Buying a house is a huge investment and a significant milestone for many. It will probably be the biggest investment of your life. That said, it is vital to make an informed decision when you take the leap. The shifting sands of the real estate business mean that prices vary not just from one season to the next but also from one week to another. When it comes to buying a house, timing is everything. However, the timing depends not just on the state of the market but also on your financial situation and state of mind.
The butterfly effect of COVID 19 has been felt in the real estate market, making it even more difficult to correctly predict its behavior, which is likely to continue into the next year. There are various factors that you need to consider and evaluate before you make your decision. Read on to find out how to decide when it is the perfect time to buy a home for your family.
The Right Season
Believe it or not, there is seasonality in the prices of houses, and the real estate market experiences highs and lows throughout the year. The seasonality depends on the region you live in, but in general, the summer season is when the most number of houses exchange hands, while in the winters there are a fewer number of houses on the market. This is because mid-summer is a convenient time for people to relocate.
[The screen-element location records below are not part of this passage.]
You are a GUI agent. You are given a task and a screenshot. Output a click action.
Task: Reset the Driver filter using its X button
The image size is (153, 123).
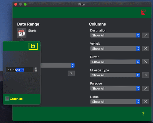pos(145,62)
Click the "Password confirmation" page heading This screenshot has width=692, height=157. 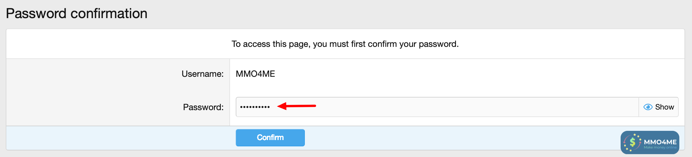77,14
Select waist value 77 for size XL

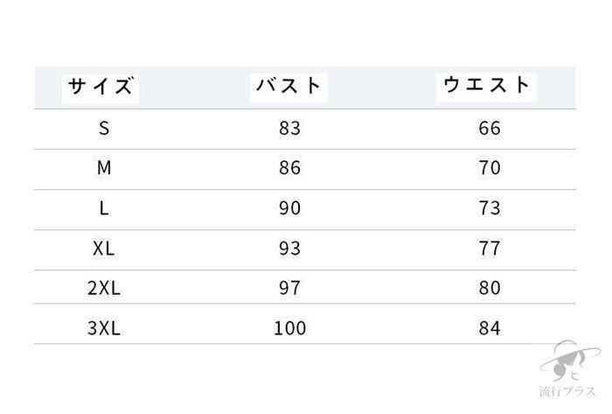click(490, 249)
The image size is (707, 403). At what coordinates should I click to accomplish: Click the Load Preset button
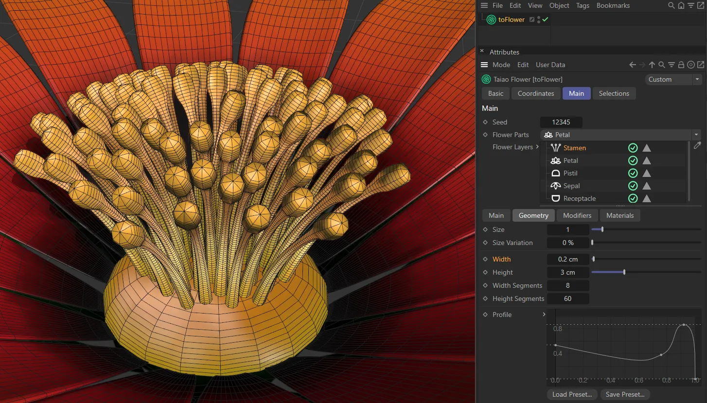click(572, 394)
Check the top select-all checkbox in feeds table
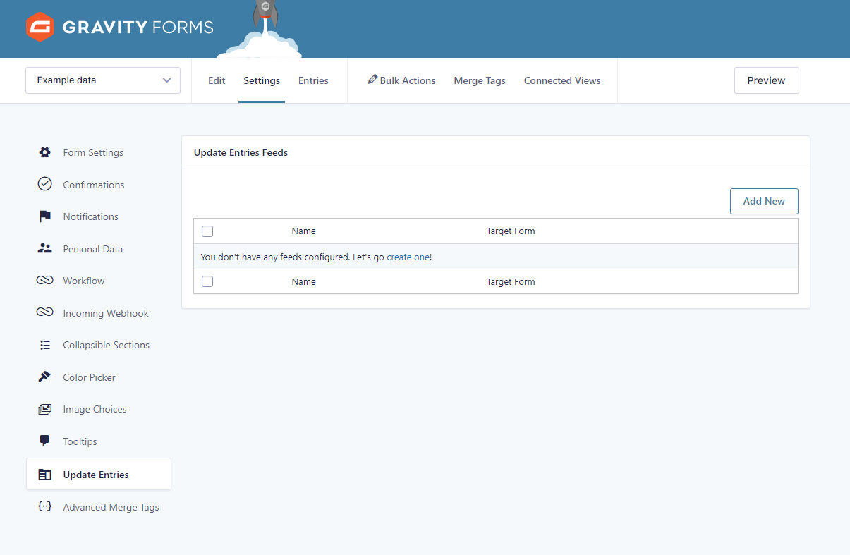 [x=207, y=231]
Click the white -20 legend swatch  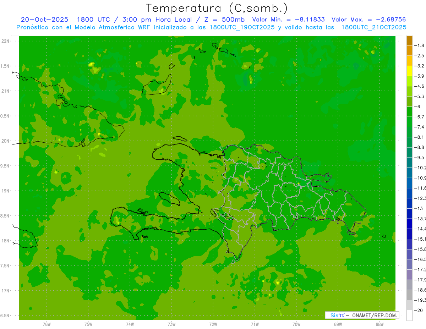[x=409, y=316]
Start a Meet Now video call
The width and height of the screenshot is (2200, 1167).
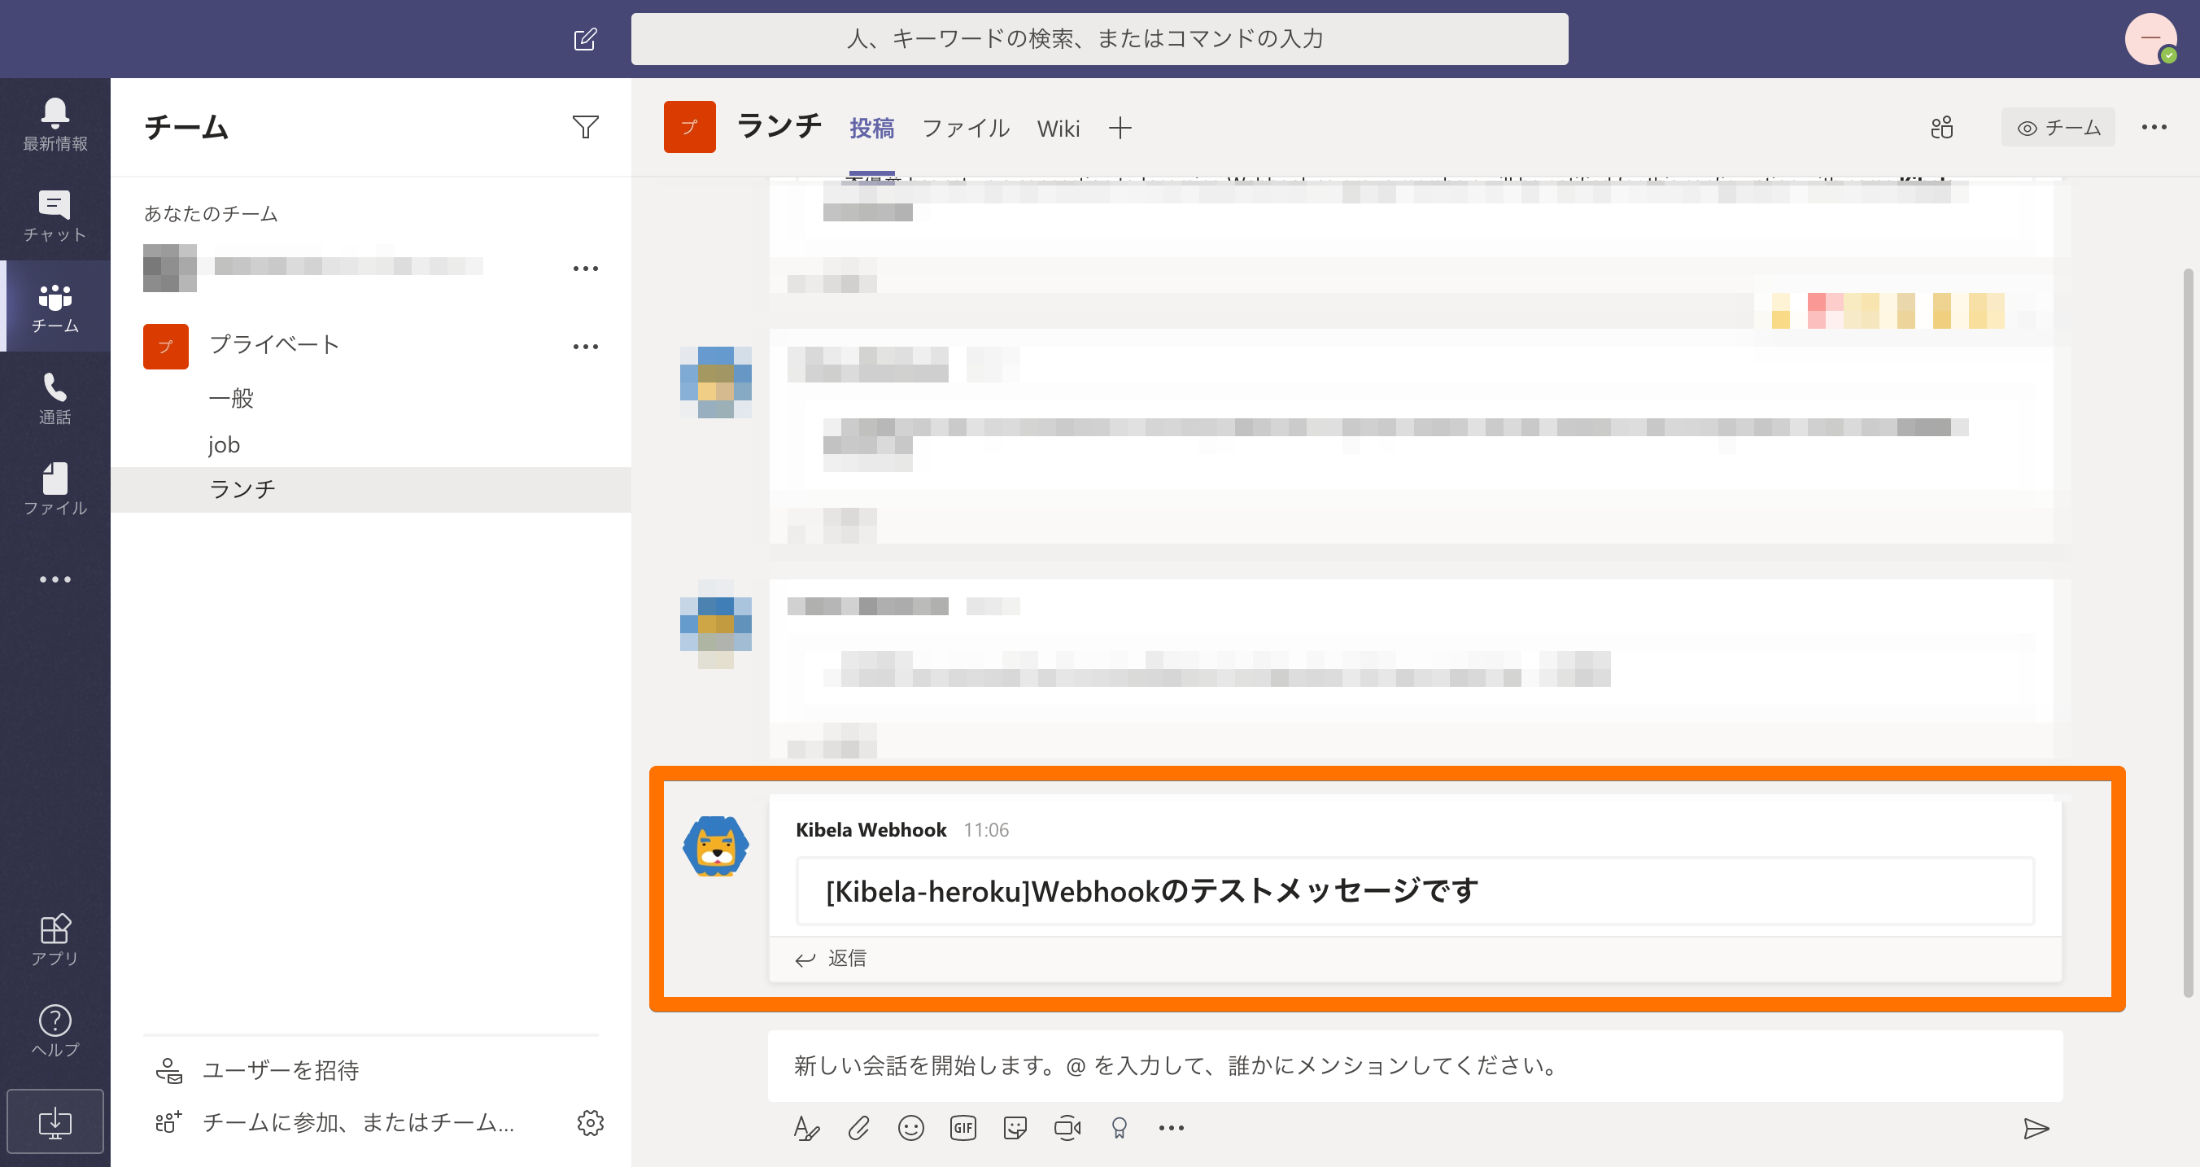[1067, 1129]
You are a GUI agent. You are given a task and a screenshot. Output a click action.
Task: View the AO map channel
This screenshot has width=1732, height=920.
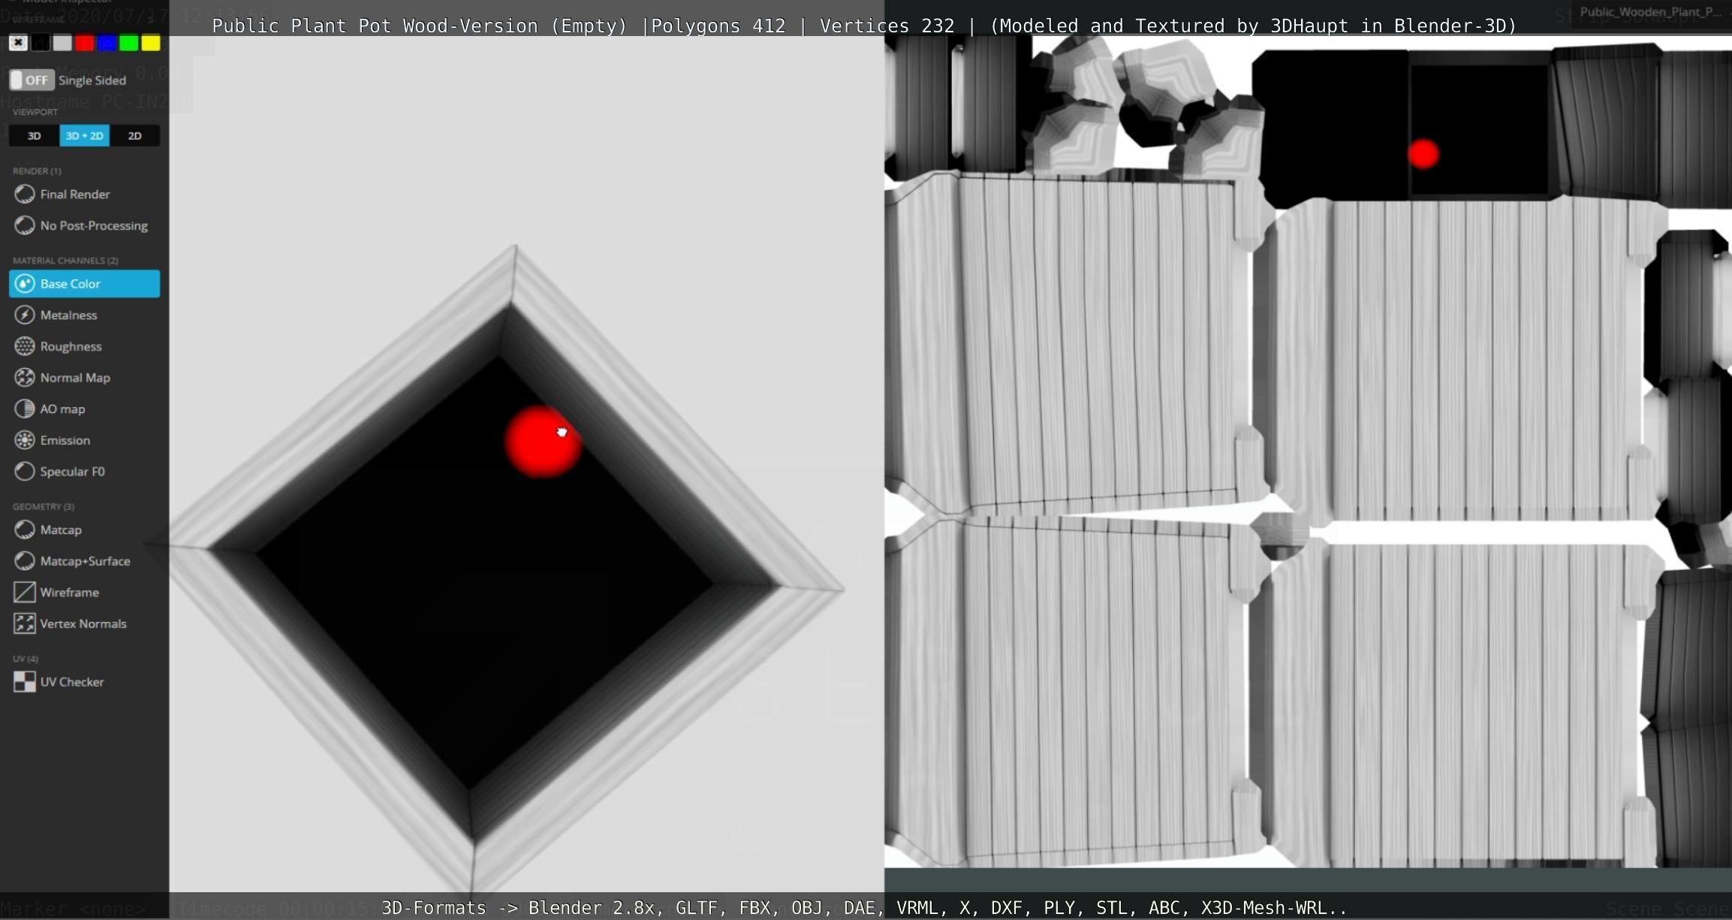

As such, the best time to buy a house is towards the end of summer or the start of fall. You would easily be able to find a significant number of houses on the market with lesser people looking for them. This increases your negotiating power and your prospects of bagging a good deal. There is, however, a significant luck factor involved. If you wait too long, your dream house may end up in someone else’s hand.
But if you jump the gun, you may end up spending a lot more than you hoped for. But the market statistics can give you some idea about how long to wait. The award-winning realtor Leslie Hoke at LasVegasHomesByLeslie.com suggests that Las Vegas condos remain on the market for an average of 47 days before selling. This gives you an idea of how long it is safe for you to wait before the house may go off marker. The statistics vary from region to region, and your local realtor will be able to give you a good estimate.
So, it all boils down to how prepared and convinced you are to make a plunge. If you are financially ready and you find your dream house on the market well within your budget, you can close the deal. But if you have to stretch yourself to get a house that you are not that fond of, it might be better to delay your purchase and wait for the prices to drop. You will have the most negotiating power during the winters when buyers are scarce. If the house does go off the market, you weren’t that into it anyway.
When You are Financially Adept
It goes without saying that you shouldn’t go out on a limb and invest in a house. It is very important to analyze your financial situation before buying a house. The prices of houses vary based on a lot of factors. These include neighborhood, size, accessories, furnishing, public transport access, schools in the area, and so on. You need to prioritize your requirements before you decide which house is right for you.
When you do so, it might just be that you are not financially ready to invest in one. Settling for a lesser house than you planned for can be a costly mistake. When you are buying a house for your family, it is a long-term investment, and you don’t want to enter into it half-heartedly. It is better to wait out and save a little more to be able to afford the home your family deserves. You should also have a stable income source when you decide to invest, even if you have saved up a reasonable amount.
When making a real estate investment, there are various factors you should account for. If you plan to sell the house in a few years, it is important to see if that particular house would be easy to sell. This mainly depends on the house and its neighborhood. You don’t want to end up selling the house for lower than it is worth. You should also look at the property taxes, the utility charges in the area, and the mortgage rates.
The Right Year
The right year depends more on you than the situation of the market. The right year to buy a house would be when you are ready. Although the real estate market changes every year, the changes are gradual. Due to the COVID 19 pandemic, this year has seen a slump in the mortgage rates, and this year would have been a good time to invest. However, the dawn of 2021 is almost upon us.
The recent announcement of vaccines by Pfizer has also affected the market and has brought about a surge in the market. But it is difficult to predict what 2021 has in store for us. Thus, waiting for the right year in terms of prices would be a fool’s errand, and in waiting too long, you could lose money in the form of equity. So, although a general trend can be observed, it is difficult to predict which year would be good to invest in a home. It is you who has to decide on which year would be the right year for you.
Buying a home for your family is a major step, one that you should take after due consideration and deliberation. Only you and your family can decide when it is the right time to do so. However, you can benefit from analyzing the real estate market and placing your bid in the right season. Hiring a realtor to guide you will definitely help. It may cost a little more initially but would save you a lot more over the investment period.